ASSIGNED TASK: Locate, in the data below, the line that contains "עיצוב‬ ופיתוח‬: TalkWise (252, 2529)" and the line that contains "Accueil (15, 2404)"; reproduce exactly those two lines and every line between them, nothing more.

RECORDS SUPPLIED:
--- --- ---
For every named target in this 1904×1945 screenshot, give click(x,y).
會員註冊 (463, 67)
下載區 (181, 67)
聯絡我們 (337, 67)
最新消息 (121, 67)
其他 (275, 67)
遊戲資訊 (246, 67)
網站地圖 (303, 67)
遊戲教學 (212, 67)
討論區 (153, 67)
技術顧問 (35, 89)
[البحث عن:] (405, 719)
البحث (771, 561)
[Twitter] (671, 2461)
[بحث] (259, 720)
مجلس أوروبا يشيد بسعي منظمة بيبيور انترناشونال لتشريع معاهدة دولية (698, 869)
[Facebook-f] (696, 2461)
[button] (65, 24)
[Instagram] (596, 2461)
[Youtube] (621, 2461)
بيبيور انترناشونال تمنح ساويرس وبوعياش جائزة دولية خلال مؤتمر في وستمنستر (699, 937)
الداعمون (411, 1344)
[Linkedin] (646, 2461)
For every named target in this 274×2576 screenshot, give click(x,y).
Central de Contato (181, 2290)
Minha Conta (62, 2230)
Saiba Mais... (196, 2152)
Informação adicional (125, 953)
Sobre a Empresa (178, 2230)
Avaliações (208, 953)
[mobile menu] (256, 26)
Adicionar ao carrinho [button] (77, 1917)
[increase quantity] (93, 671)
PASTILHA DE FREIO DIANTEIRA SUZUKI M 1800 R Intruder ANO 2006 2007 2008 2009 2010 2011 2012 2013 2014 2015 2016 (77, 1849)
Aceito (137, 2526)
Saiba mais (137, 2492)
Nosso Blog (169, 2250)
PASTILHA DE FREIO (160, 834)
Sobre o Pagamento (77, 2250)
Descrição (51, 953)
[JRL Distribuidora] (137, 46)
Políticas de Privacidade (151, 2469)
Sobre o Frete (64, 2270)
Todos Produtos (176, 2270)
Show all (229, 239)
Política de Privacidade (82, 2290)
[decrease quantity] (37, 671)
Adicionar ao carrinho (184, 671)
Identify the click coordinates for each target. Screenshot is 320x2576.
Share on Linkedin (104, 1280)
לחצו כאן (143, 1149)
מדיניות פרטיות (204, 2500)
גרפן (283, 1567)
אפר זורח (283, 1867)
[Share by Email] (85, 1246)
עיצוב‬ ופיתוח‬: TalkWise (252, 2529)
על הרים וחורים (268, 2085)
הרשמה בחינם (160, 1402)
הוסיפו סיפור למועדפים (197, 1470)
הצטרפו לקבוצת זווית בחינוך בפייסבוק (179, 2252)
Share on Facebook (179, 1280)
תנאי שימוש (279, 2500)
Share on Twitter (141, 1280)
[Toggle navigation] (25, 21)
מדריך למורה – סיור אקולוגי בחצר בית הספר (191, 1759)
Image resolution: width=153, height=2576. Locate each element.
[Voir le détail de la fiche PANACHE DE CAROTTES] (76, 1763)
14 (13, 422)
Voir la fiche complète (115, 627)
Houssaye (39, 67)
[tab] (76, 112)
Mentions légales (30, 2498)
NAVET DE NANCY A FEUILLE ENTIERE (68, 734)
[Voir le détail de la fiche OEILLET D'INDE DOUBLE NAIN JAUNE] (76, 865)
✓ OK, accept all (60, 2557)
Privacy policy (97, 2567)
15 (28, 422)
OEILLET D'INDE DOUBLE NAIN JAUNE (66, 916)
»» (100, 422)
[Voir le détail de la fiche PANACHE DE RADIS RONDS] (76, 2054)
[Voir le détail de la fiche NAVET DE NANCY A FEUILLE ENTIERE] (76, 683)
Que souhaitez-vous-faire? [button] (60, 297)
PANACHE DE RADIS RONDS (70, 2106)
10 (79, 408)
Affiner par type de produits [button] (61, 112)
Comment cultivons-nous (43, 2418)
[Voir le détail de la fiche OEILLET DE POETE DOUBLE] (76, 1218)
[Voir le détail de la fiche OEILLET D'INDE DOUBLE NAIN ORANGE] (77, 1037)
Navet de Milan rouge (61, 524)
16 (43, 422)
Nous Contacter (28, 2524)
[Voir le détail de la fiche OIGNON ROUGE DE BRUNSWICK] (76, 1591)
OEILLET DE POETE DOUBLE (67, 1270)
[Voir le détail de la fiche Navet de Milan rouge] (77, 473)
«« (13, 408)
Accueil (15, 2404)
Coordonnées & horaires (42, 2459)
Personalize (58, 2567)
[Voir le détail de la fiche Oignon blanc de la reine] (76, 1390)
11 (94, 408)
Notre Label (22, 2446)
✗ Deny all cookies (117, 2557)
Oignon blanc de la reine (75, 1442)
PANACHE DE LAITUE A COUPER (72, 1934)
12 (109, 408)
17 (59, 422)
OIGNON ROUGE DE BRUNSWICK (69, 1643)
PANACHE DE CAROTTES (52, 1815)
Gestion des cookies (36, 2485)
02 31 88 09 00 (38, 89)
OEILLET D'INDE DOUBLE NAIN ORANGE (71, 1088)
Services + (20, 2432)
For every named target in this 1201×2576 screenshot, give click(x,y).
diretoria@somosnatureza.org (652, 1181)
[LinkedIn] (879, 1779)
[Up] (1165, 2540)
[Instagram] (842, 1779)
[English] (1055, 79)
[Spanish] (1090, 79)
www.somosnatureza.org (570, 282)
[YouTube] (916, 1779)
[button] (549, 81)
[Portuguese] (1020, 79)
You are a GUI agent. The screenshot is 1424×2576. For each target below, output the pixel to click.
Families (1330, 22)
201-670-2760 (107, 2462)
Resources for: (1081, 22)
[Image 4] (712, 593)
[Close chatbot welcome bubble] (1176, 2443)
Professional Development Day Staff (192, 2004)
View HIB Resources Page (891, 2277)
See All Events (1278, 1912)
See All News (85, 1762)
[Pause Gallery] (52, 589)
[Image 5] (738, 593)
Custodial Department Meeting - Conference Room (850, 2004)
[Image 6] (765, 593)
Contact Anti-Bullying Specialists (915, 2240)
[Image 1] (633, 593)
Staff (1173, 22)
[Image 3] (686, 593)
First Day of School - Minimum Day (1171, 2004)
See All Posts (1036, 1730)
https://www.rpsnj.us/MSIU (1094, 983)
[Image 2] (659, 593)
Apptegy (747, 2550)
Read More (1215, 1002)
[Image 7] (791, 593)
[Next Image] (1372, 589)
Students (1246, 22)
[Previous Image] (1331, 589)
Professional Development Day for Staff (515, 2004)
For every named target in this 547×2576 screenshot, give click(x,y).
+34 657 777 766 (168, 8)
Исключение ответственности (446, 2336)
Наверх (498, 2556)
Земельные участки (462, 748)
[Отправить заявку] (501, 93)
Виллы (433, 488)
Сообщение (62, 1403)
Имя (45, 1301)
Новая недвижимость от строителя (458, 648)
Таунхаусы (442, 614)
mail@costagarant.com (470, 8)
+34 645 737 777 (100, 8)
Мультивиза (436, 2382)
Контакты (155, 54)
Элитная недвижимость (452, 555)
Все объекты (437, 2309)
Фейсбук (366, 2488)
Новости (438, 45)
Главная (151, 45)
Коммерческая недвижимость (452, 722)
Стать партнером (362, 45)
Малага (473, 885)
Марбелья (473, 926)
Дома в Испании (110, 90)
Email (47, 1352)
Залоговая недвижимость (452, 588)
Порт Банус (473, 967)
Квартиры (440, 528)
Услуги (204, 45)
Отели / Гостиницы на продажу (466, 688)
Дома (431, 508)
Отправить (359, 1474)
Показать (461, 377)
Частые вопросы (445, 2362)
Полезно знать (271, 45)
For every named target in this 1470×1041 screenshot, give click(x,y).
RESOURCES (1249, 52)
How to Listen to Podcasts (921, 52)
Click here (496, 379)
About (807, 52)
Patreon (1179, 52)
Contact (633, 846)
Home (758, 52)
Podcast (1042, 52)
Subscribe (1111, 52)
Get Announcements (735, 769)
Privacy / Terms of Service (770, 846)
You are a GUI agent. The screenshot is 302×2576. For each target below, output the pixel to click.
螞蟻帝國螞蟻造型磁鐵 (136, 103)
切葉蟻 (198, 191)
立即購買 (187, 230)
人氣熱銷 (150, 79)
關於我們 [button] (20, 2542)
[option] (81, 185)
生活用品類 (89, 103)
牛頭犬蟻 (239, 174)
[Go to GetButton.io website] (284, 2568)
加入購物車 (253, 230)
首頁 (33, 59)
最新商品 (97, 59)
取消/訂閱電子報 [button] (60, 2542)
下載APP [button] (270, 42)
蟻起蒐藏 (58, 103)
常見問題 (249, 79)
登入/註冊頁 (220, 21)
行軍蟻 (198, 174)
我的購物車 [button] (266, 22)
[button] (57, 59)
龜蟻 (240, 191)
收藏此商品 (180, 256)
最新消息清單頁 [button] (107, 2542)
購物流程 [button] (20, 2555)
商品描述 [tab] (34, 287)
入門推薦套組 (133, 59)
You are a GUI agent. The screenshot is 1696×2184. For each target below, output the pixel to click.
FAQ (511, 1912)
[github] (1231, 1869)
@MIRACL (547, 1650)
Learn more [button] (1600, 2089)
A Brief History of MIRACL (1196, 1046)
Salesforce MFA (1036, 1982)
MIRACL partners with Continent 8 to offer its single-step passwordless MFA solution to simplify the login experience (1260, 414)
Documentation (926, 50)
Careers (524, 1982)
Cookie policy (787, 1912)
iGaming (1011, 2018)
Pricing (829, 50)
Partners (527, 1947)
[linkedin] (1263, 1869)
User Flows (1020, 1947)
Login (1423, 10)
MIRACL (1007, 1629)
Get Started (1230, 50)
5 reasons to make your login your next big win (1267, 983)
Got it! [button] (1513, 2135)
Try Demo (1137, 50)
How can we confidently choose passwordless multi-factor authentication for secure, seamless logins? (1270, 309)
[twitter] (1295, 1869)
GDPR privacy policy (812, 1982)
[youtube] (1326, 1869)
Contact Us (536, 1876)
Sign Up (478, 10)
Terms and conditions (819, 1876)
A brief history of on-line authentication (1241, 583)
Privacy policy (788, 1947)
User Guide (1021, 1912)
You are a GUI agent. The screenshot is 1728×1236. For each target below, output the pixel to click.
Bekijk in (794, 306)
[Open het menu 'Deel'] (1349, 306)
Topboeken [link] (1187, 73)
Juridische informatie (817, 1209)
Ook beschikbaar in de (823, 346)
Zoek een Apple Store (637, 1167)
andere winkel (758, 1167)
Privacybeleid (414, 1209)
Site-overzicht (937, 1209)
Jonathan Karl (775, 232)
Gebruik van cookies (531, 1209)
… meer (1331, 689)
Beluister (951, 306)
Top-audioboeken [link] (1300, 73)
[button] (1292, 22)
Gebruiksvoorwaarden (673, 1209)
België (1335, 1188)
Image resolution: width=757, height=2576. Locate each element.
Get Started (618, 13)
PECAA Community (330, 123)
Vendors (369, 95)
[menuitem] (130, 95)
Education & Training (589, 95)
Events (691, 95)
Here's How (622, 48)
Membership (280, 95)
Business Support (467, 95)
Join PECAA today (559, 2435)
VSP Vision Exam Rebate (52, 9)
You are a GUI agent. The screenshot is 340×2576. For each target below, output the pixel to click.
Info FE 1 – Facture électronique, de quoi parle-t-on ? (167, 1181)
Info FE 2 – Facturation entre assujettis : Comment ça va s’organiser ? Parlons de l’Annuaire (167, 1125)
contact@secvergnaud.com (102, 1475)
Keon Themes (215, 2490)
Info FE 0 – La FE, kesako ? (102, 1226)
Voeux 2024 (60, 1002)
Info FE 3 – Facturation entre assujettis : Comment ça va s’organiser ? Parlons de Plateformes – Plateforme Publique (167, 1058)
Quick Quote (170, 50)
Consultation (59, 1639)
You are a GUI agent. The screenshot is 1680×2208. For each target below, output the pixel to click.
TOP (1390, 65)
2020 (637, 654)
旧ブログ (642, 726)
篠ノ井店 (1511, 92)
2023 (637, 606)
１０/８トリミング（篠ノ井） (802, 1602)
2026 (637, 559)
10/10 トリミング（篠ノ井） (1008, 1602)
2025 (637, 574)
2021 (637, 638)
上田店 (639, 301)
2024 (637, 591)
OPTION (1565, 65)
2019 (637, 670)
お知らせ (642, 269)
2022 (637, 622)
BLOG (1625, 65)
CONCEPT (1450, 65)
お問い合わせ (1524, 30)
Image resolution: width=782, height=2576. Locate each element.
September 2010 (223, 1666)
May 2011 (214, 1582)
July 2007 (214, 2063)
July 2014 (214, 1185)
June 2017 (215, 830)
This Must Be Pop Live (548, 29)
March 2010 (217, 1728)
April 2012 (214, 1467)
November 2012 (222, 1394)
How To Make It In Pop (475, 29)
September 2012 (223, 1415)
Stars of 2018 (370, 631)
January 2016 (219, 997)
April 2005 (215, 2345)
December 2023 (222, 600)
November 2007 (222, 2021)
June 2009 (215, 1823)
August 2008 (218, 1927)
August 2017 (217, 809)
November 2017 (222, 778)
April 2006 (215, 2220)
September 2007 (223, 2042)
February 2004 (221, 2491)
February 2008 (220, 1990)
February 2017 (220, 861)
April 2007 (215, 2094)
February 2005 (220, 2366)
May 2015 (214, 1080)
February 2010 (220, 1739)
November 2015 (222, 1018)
--- --- ---
RESPONSE TO THE TASK:
עיצוב‬ ופיתוח‬: TalkWise (252, 2529)
על הרים וחורים (268, 2085)
הרשמה בחינם (160, 1402)
הוסיפו סיפור למועדפים (197, 1470)
הצטרפו לקבוצת זווית בחינוך בפייסבוק (179, 2252)
Share on Facebook (179, 1280)
תנאי שימוש (279, 2500)
Share on Twitter (141, 1280)
[Toggle navigation] (25, 21)
מדריך למורה – סיור אקולוגי בחצר בית הספר (191, 1759)
Image resolution: width=153, height=2576. Locate each element.
[Voir le détail de la fiche PANACHE DE CAROTTES] (76, 1763)
14 (13, 422)
Voir la fiche complète (115, 627)
Houssaye (39, 67)
[tab] (76, 112)
Mentions légales (30, 2498)
NAVET DE NANCY A FEUILLE ENTIERE (68, 734)
[Voir le détail de la fiche OEILLET D'INDE DOUBLE NAIN JAUNE] (76, 865)
✓ OK, accept all (60, 2557)
Privacy policy (97, 2567)
15 (28, 422)
OEILLET D'INDE DOUBLE NAIN JAUNE (66, 916)
»» (100, 422)
[Voir le détail de la fiche PANACHE DE RADIS RONDS] (76, 2054)
[Voir le détail de la fiche NAVET DE NANCY A FEUILLE ENTIERE] (76, 683)
Que souhaitez-vous-faire? [button] (60, 297)
PANACHE DE RADIS RONDS (70, 2106)
10 (79, 408)
Affiner par type de produits [button] (61, 112)
Comment cultivons-nous (43, 2418)
[Voir le détail de la fiche OEILLET DE POETE DOUBLE] (76, 1218)
[Voir le détail de la fiche OEILLET D'INDE DOUBLE NAIN ORANGE] (77, 1037)
Navet de Milan rouge (61, 524)
16 (43, 422)
Nous Contacter (28, 2524)
[Voir le détail de la fiche OIGNON ROUGE DE BRUNSWICK] (76, 1591)
OEILLET DE POETE DOUBLE (67, 1270)
[Voir le détail de la fiche Navet de Milan rouge] (77, 473)
«« (13, 408)
Accueil (15, 2404)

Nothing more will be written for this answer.